Bank Accounts for Children
               

The earlier you teach your children the importance of saving on a regular basis, the sooner they will learn about money, finances, establishing credit, and setting goals for their future.

 

Most banks and credit unions offer to your children financial programs that make saving an interesting and fun activity, such as the popular savings safari program for kids age 12 and under, but there are many other programs under the same concept.

 

A saving safari account basically includes the kid's official membership card, a guide map of savings deposits, a safari scout certificate, a birthday card, contest to enter and online activities, besides the information on money management and other promotions that vary from institution to institution.

 

The purpose of savings safari accounts is to encourage children's saving habit, and reward them somehow.
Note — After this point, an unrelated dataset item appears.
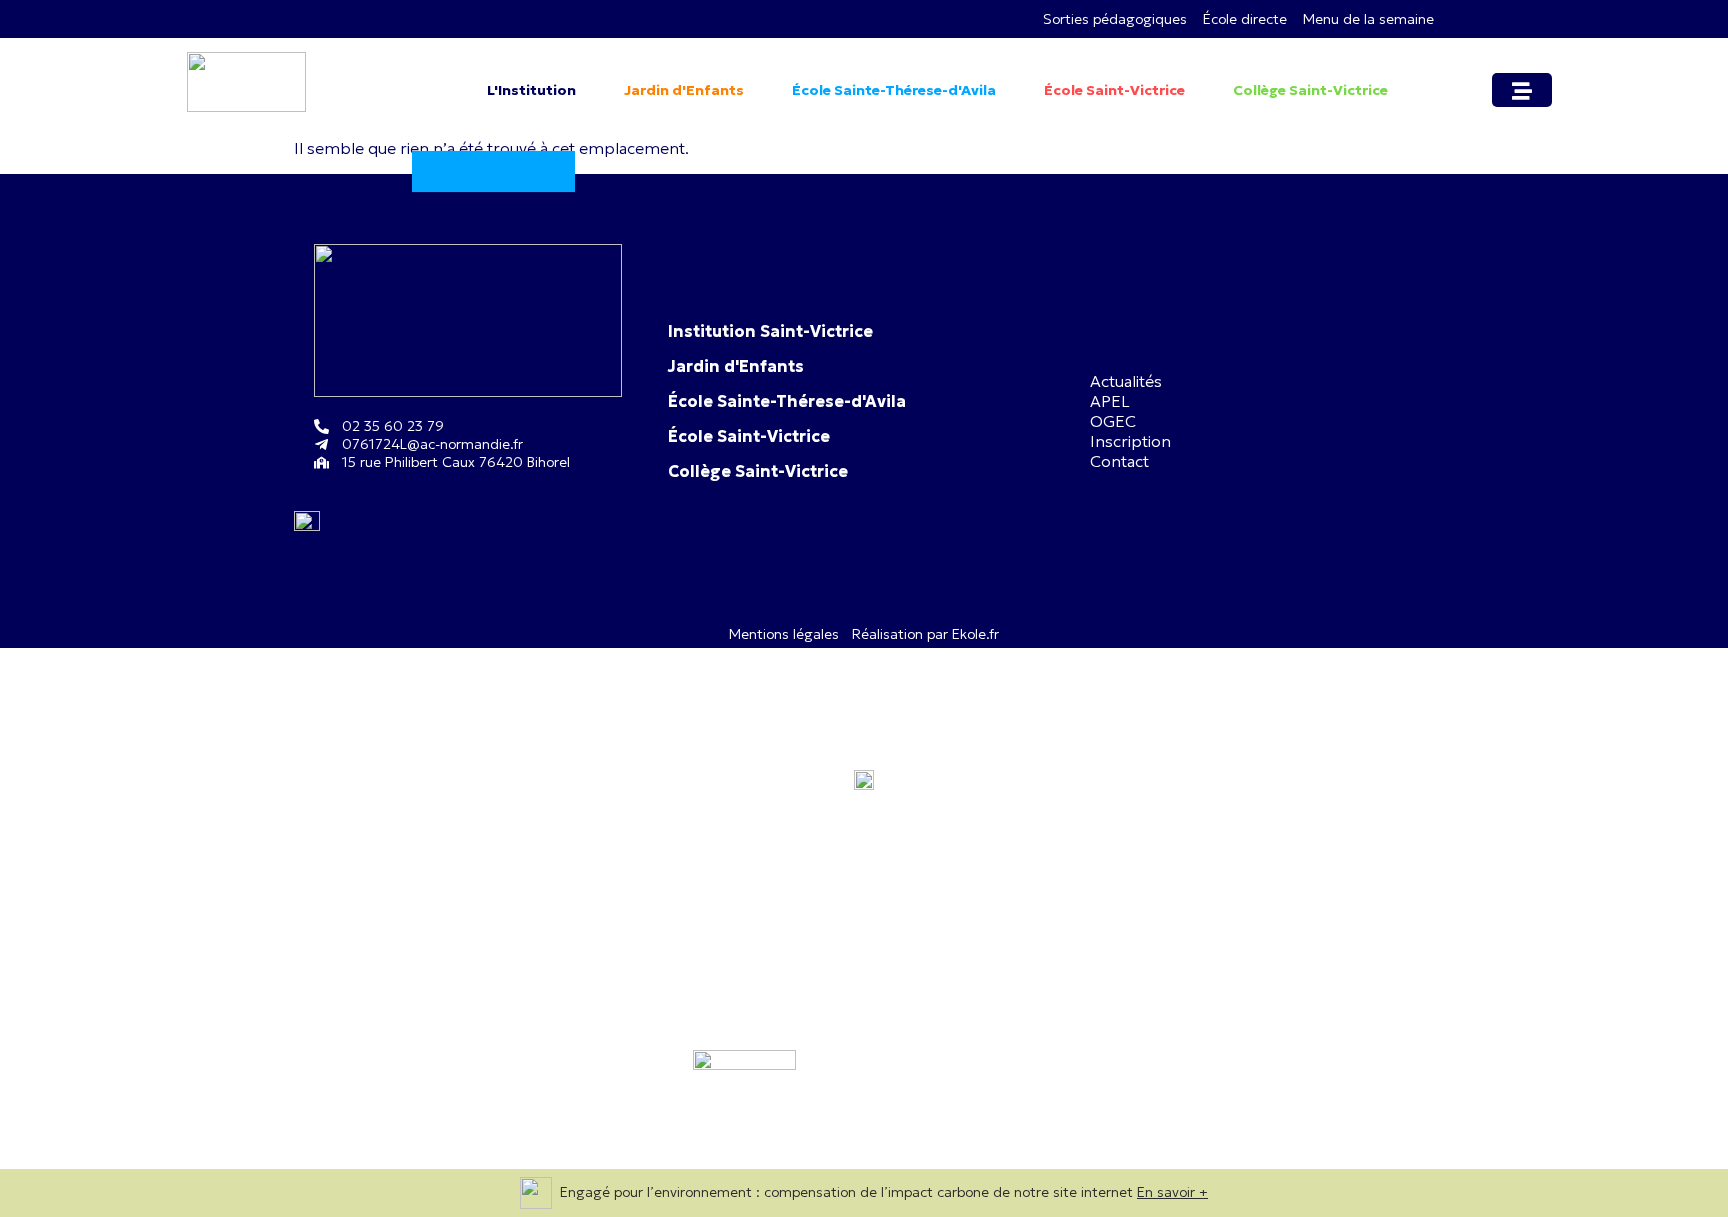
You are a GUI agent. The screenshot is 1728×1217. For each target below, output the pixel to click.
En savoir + (1172, 1192)
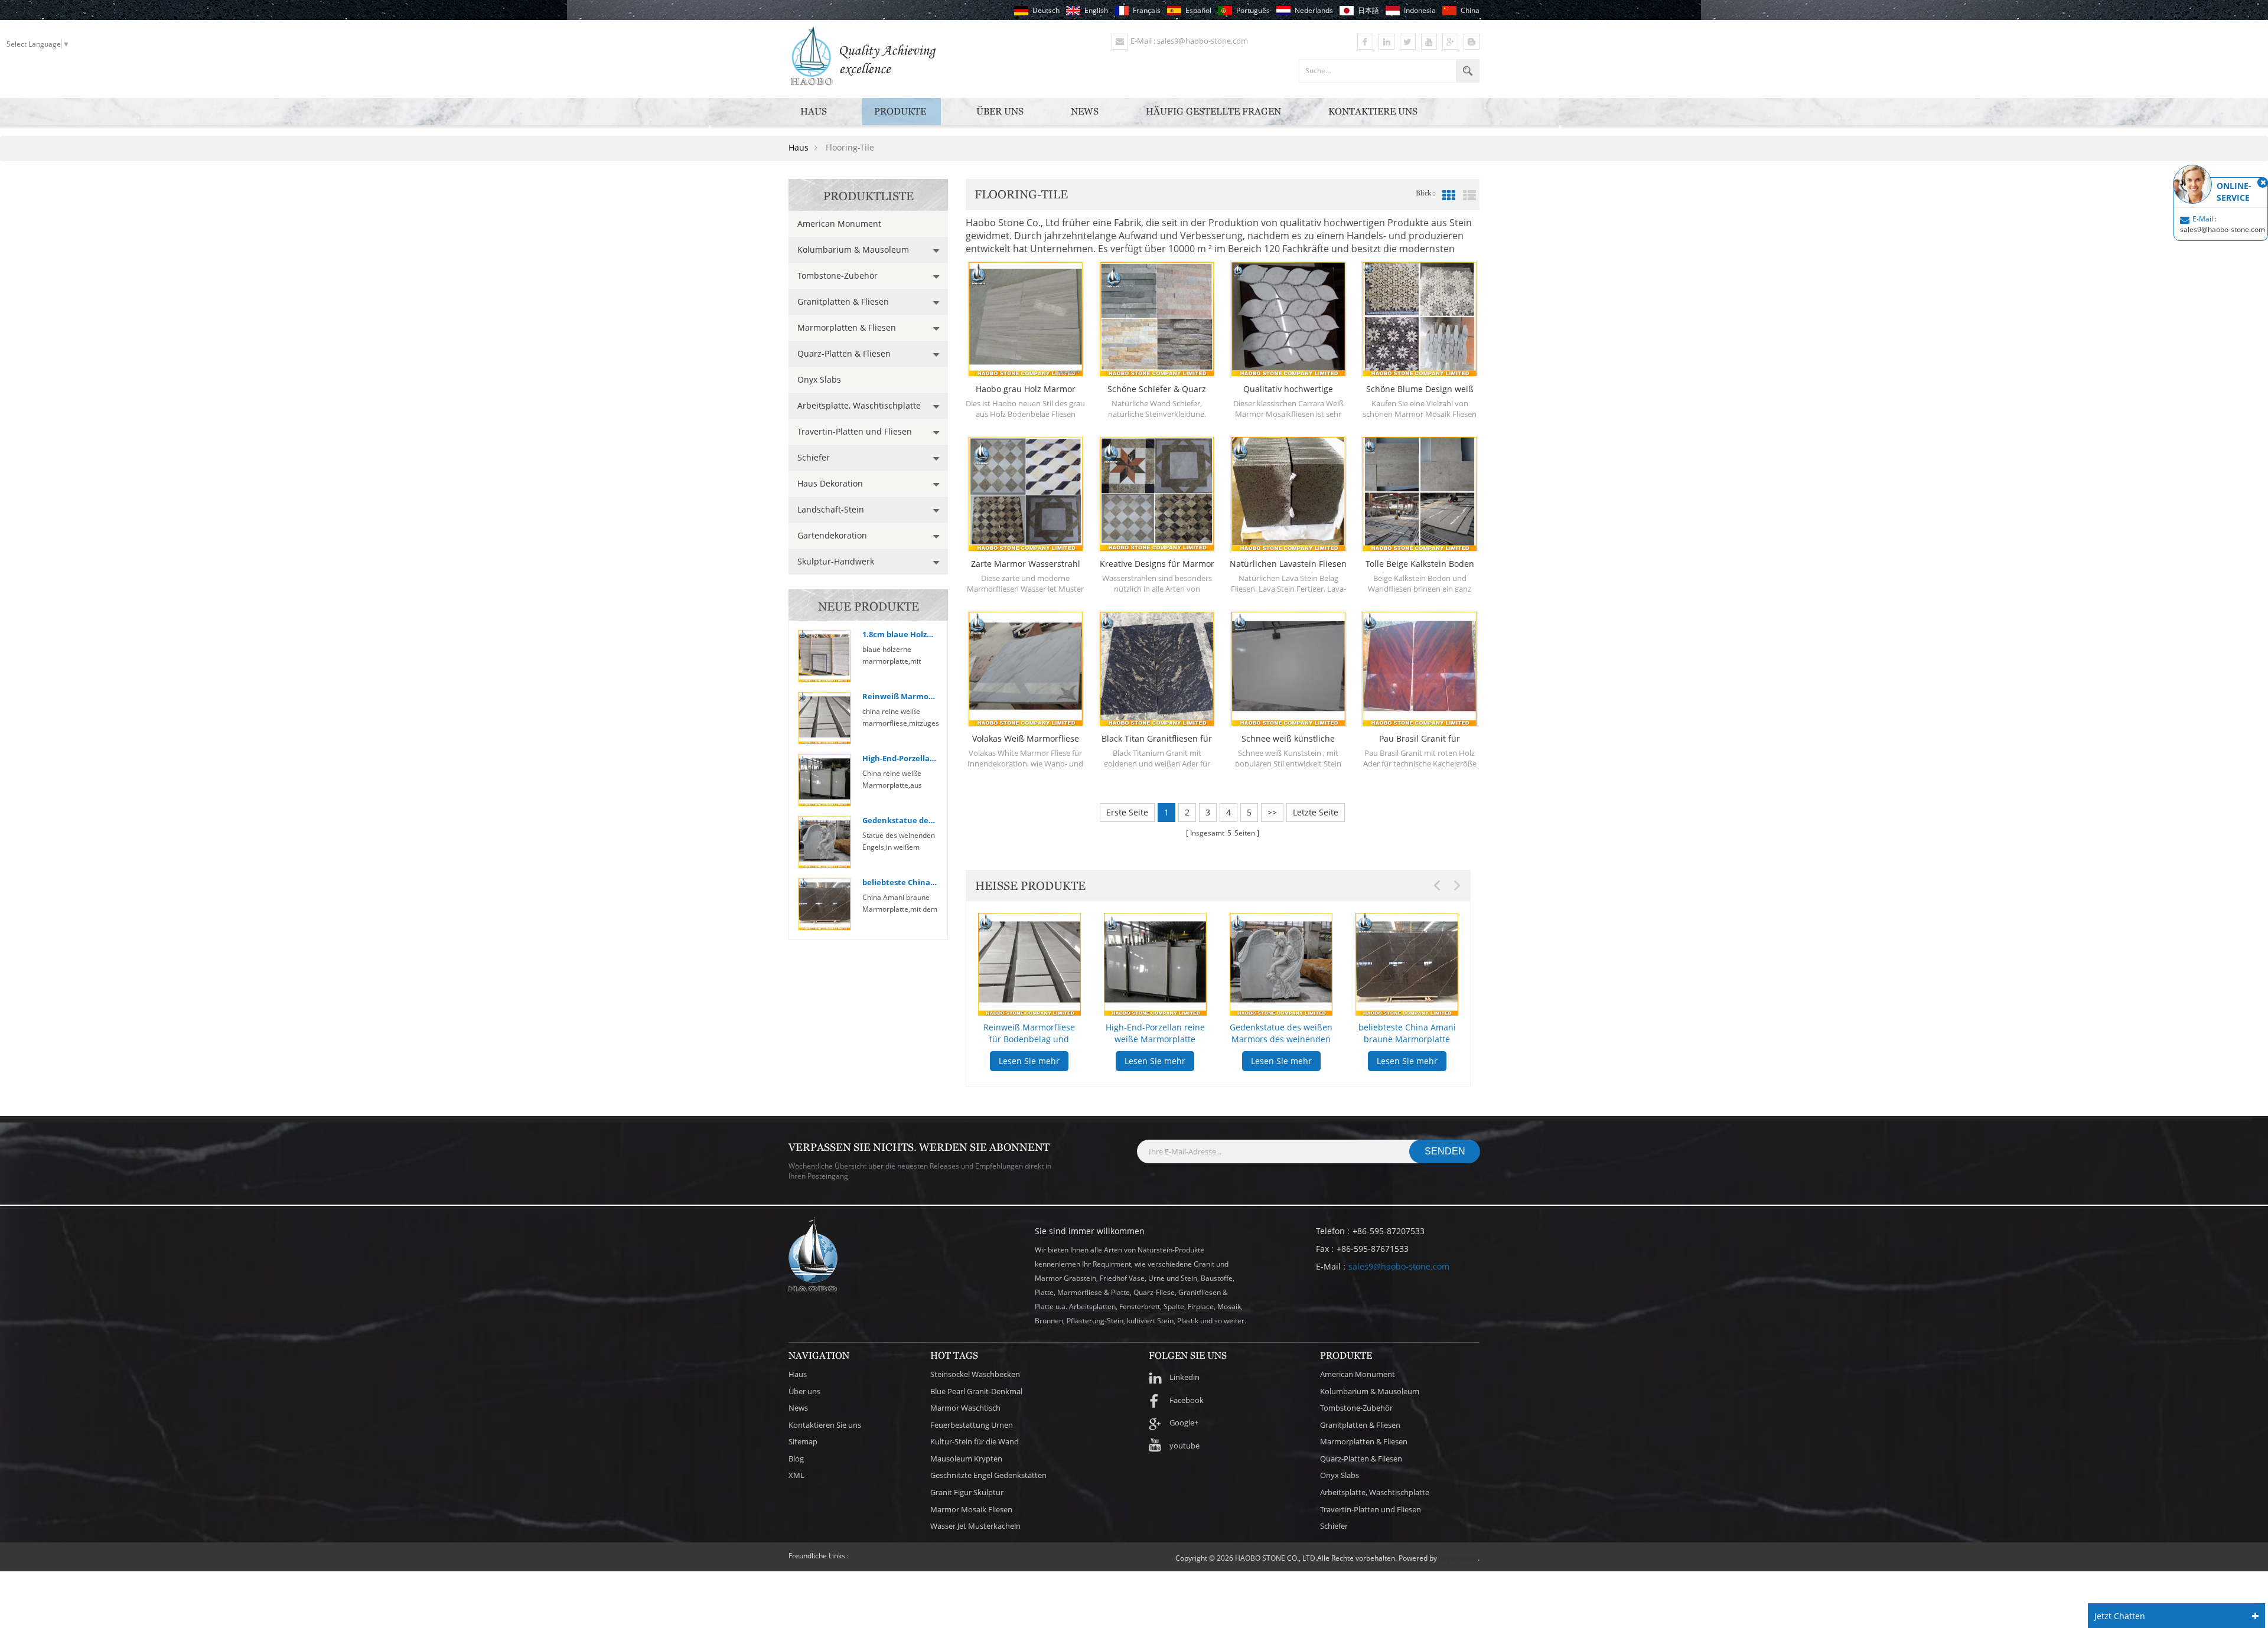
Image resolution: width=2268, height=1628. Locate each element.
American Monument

A saving safari account holder is called savings safari scout, and every time the scouts makes a deposit into their accounts, they earn a stamp for their "Safari Map". The minimum amount to save ranges between $1 and $5. Overtime children can redeem the collected stamps for safari stuff or prizes.

 

Good habits should start early in life and the development of children's money management skills is critical to their future. In fact, there are preschooler’s spending and saving programs, teaching children about money long before they enter school, by observing adults using money and buying things. Obviously, parents must be aware of their own spending and saving habits to help their children learn.

 

Because everything children see affects their attitudes about what money is for, parents must not only observe good habits, but also teach them basic lessons about money to avoid them being mislead by what they watch on TV. Preschoolers may understand the message and may not, but they will be better prepared to understand it later in life.

 

Many banks offer preschooler educational programs at no charge and intended to help parents teach their children how money works, what it can do, and how their family uses money. Those programs consist of simply activities to teach children not to lose money, wait before spending it, learn to earn it, help them to manage it, etc…

 

Many children like to gather pennies, nickels, dimes and quarters because they find pleasure in counting money. These children are usually the best candidates for a regular savings account because there is no minimum age at which these accounts can be opened. Although most banks offer children's saving accounts, they generally require an adult to run them until the kid reaches age 11.

 

Children's savings accounts usually can be maintained until the age of 18; however, parents must analyze the different offers because of the interest rates, some of them as low as 0.1%. Like any other bank account, the adult is in charge and can switch to a better deal if the children's account rate drops.

 

Like safari accounts, children usually receive gifts when the account is opened, but in this case, those gifts vary according to their age, from teddy bears, toys or piggy banks for younger children to CDs or vouchers for teens. To help you manage your children's money, many banks limit the number of withdrawals per year, or require advance warning as the goal is save.

 

Another children's saving option is investing in bonds, which usually offers a higher or fixed rate of interest. Bonds tie money up for a minimum period of at least three years on average, and they can be run until children reach a determine age between 7 and 18 years old. Like regular savings accounts, bonds must be taken under adult supervision.

 

Children who develop the ability to manage money and show responsibility maintaining their spending and saving under control can receive a checking account and/or a debit card at a later time. This transition often occurs during the early teen years, but can be as soon as they turn age 10.

 

Most banks offer student checking accounts to help a student with their expenses before high school, learning how to budget and manage their own funds, at the time that they begin their preparation toward future applications for loans or credit during their college years.